UNASSIGNED: IL-23 priming presents as a potential avenue for amplifying the immunomodulatory and neuroprotective effects of MSC-exo in treating retinal degeneration.
摘要:
■神经炎症是神经退行性疾病的特征。间充质干细胞来源的外泌体(MSC-exo)通过免疫调节显示出神经保护作用,但治疗效果仍不令人满意。本研究旨在通过IL-23引发来增强MSC-exo治疗小鼠视网膜变性的神经保护能力。
■在体外对MSC进行IL-23刺激,随后,分离并表征外泌体(MSC-exo和IL-23-MSC-exo)。两种视网膜变性疾病模型(NaIO3诱导的小鼠和rd10小鼠)接受这些外泌体的玻璃体内注射。通过检查视网膜结构和功能恢复来评估外泌体的功效。此外,外泌体微小RNA(miRNA)测序,并评估了外泌体对M1和M2小胶质细胞表型转变的影响。
■IL-23引发的MSC衍生的外泌体(IL-23-MSC-exo)在保护感光细胞和视网膜色素上皮(RPE)细胞免受退行性损害和促进与MSC-exo相比,NaIO3诱导的视网膜变性小鼠和rd10小鼠的视网膜神经功能恢复方面表现出增强的能力。IL-23引发的MSC中通过Drosha敲低的外泌体miRNA抑制将消除IL-23-MSC-exo的神经保护作用,突出了miRNA依赖性机制。生物信息学分析,随着进一步的体内生物学研究,显示IL-23引发在MSC-exo中诱导了一组抗炎miRNA,提示M1向M2的小胶质细胞极化转变。
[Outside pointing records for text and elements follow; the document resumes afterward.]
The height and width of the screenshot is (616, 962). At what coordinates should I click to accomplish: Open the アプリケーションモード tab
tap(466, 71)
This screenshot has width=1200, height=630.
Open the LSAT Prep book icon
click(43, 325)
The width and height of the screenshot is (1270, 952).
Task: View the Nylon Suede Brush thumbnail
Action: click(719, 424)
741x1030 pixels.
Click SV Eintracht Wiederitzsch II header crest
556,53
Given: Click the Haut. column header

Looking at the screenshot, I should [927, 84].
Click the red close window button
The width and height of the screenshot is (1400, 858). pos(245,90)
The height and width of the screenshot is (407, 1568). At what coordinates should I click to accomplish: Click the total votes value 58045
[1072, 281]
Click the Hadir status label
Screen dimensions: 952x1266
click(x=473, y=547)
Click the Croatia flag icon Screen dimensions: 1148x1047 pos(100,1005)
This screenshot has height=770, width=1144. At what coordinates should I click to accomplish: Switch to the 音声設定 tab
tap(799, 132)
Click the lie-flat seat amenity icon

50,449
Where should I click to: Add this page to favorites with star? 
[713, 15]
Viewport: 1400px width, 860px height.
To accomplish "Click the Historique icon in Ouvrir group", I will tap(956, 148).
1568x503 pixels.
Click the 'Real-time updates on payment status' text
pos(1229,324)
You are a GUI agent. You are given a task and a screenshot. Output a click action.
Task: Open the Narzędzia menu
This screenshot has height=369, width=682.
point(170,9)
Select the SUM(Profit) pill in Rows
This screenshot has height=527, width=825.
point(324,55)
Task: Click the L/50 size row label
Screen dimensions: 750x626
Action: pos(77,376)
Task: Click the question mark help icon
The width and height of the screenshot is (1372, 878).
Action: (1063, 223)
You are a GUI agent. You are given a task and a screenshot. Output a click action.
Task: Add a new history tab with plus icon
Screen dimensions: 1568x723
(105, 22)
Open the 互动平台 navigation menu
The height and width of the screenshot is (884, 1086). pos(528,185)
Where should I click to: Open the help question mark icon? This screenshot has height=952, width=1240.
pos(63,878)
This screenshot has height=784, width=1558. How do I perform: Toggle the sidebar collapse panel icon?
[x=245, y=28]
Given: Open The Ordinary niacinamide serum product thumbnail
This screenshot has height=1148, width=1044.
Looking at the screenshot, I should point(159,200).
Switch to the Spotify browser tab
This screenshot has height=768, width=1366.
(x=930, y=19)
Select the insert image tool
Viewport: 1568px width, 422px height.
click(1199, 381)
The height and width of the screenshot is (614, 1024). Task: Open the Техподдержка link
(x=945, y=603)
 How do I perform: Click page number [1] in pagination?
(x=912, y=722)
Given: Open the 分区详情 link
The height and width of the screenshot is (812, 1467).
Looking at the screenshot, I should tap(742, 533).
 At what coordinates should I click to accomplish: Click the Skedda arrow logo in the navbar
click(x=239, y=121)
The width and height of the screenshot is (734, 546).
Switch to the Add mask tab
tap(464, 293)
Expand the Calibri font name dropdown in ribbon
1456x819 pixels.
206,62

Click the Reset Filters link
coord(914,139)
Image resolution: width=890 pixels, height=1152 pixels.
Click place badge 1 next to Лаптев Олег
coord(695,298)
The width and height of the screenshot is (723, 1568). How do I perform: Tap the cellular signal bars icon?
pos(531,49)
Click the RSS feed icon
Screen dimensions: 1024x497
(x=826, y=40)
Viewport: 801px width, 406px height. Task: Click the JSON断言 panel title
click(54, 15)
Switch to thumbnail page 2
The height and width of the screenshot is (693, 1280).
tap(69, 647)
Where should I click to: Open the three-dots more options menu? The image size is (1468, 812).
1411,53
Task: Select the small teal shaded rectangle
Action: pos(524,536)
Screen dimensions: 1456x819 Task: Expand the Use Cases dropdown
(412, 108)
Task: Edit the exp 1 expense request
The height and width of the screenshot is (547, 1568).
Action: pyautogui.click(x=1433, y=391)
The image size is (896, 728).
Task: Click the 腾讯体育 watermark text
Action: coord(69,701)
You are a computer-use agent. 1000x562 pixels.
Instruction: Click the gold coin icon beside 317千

■IL-23引发是增强MSC-exo治疗视网膜变性的免疫调节和神经保护作用的潜在途径。
■在体外对MSC进行IL-23刺激,随后,分离并表征外泌体(MSC-exo和IL-23-MSC-exo)。两种视网膜变性疾病模型(NaIO3诱导的小鼠和rd10小鼠)接受这些外泌体的玻璃体内注射。通过检查视网膜结构和功能恢复来评估外泌体的功效。此外,外泌体微小RNA(miRNA)测序,并评估了外泌体对M1和M2小胶质细胞表型转变的影响。
■IL-23引发的MSC衍生的外泌体(IL-23-MSC-exo)在保护感光细胞和视网膜色素上皮(RPE)细胞免受退行性损害和促进与MSC-exo相比,NaIO3诱导的视网膜变性小鼠和rd10小鼠的视网膜神经功能恢复方面表现出增强的能力。IL-23引发的MSC中通过Drosha敲低的外泌体miRNA抑制将消除IL-23-MSC-exo的神经保护作用,突出了miRNA依赖性机制。生物信息学分析,随着进一步的体内生物学研究,显示IL-23引发在MSC-exo中诱导了一组抗炎miRNA,提示M1向M2的小胶质细胞极化转变。
■IL-23引发是增强MSC-exo治疗视网膜变性的免疫调节和神经保护作用的潜在途径。